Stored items
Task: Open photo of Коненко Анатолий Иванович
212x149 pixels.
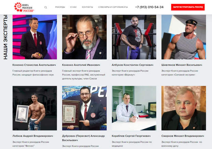Action: click(x=84, y=37)
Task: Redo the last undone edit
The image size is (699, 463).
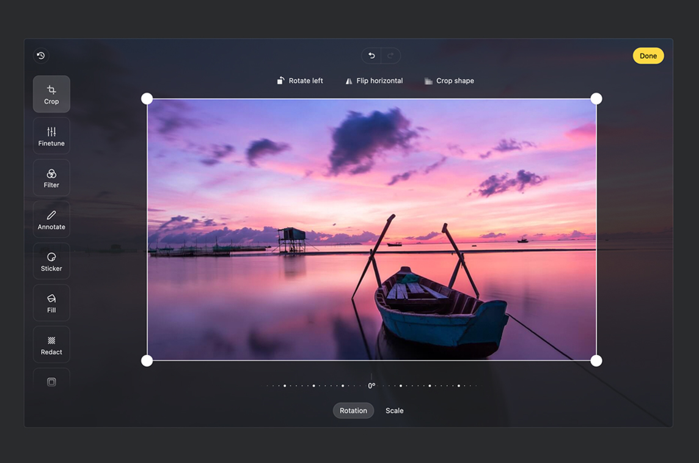Action: (x=390, y=56)
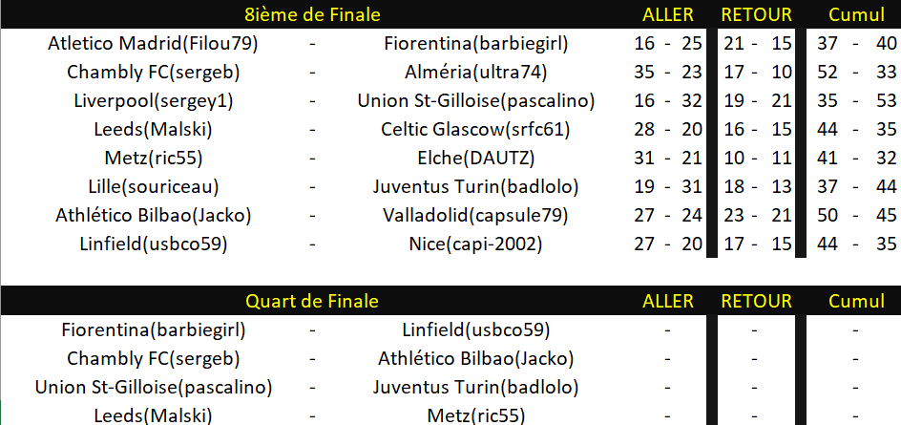This screenshot has height=425, width=901.
Task: Click the first Cumul column header
Action: tap(856, 14)
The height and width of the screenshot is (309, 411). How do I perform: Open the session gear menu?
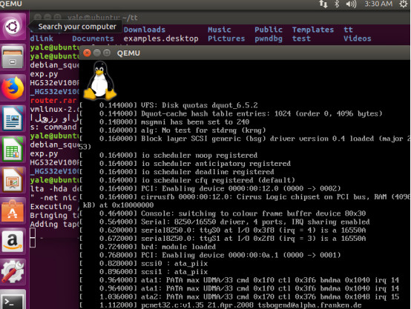404,4
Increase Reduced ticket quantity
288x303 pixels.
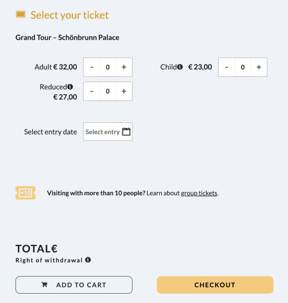pos(124,91)
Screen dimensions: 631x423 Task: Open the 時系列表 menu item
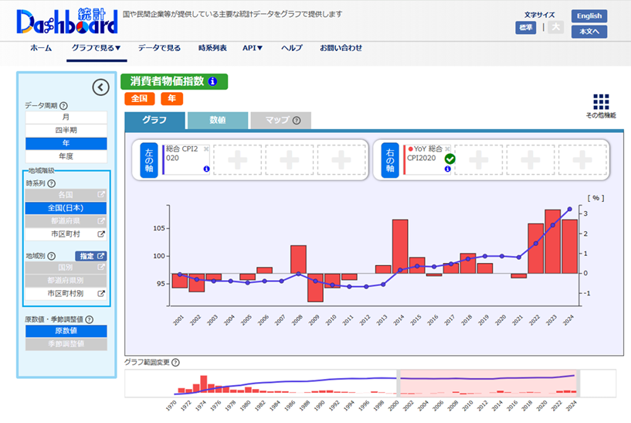point(212,48)
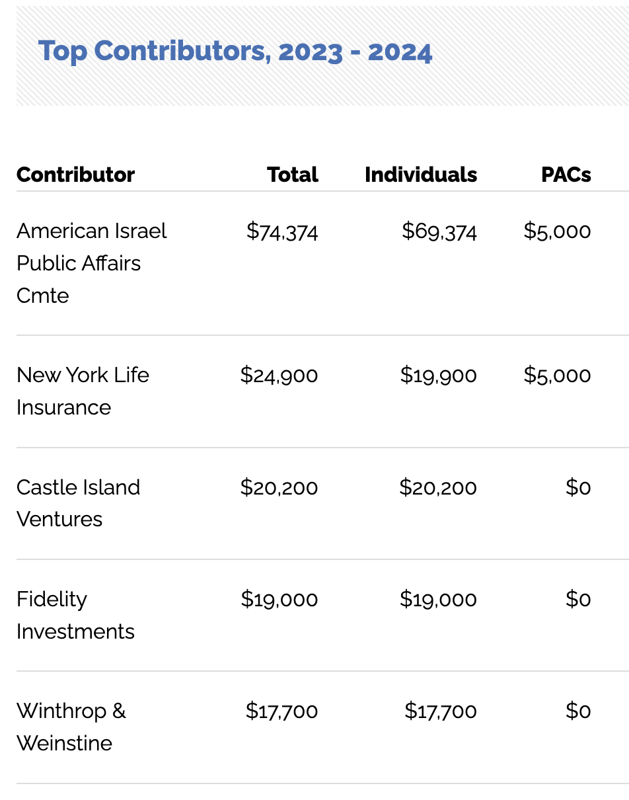Click PACs $0 value for Castle Island Ventures

coord(578,487)
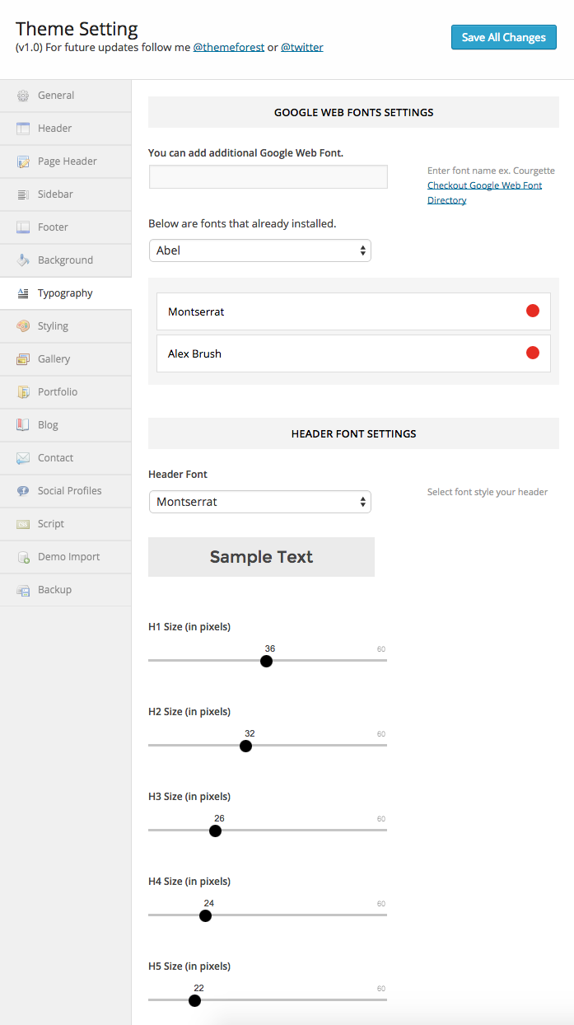Screen dimensions: 574x1025
Task: Follow the @themeforest link
Action: 228,48
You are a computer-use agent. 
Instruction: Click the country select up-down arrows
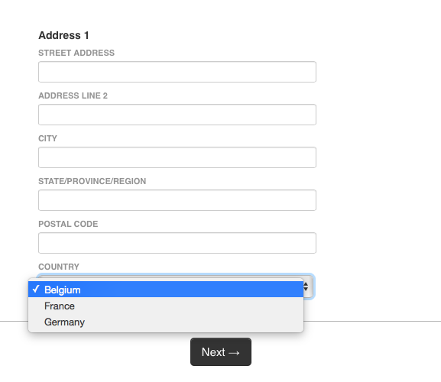306,287
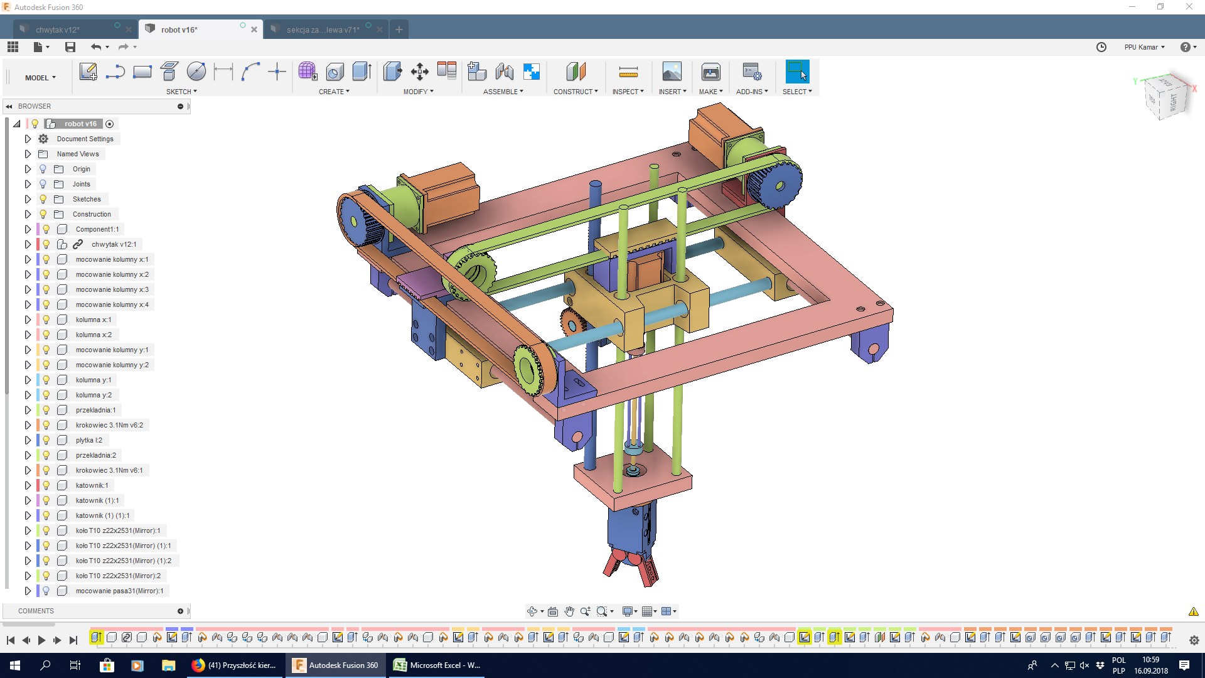This screenshot has height=678, width=1205.
Task: Select the Joint tool in Assemble
Action: [503, 73]
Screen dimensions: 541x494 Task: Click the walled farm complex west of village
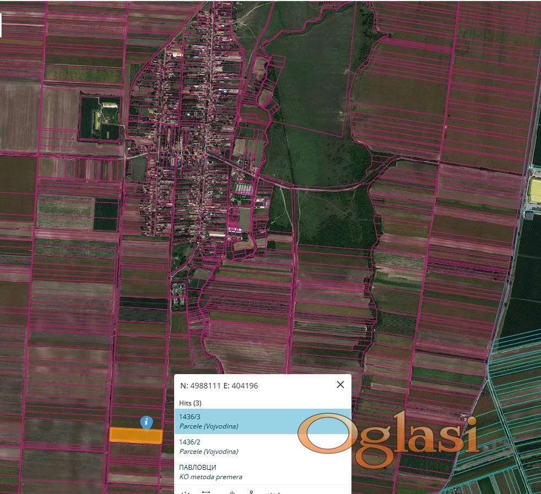tap(100, 118)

_WHAT IS NEEDED_: Copy, word for word, the entries above from the first line to the line that holds "You are a computer-use agent.". Drop the pictures.

_ANSWER SECTION_:
Task: Open photo of Коненко Анатолий Иванович
212x149 pixels.
Action: click(x=84, y=37)
Task: Redo the last undone edit
The image size is (699, 463).
Action: (x=390, y=56)
This screenshot has height=425, width=901.
Task: Click the first Cumul column header
Action: tap(856, 14)
The height and width of the screenshot is (309, 411). How do I perform: Open the session gear menu?
404,4
Increase Reduced ticket quantity
288x303 pixels.
pos(124,91)
Screen dimensions: 631x423 Task: Open the 時系列表 menu item
point(212,48)
Click PACs $0 value for Castle Island Ventures

coord(578,487)
Screen dimensions: 574x1025
Task: Follow the @themeforest link
Action: 228,48
You are a computer-use agent. 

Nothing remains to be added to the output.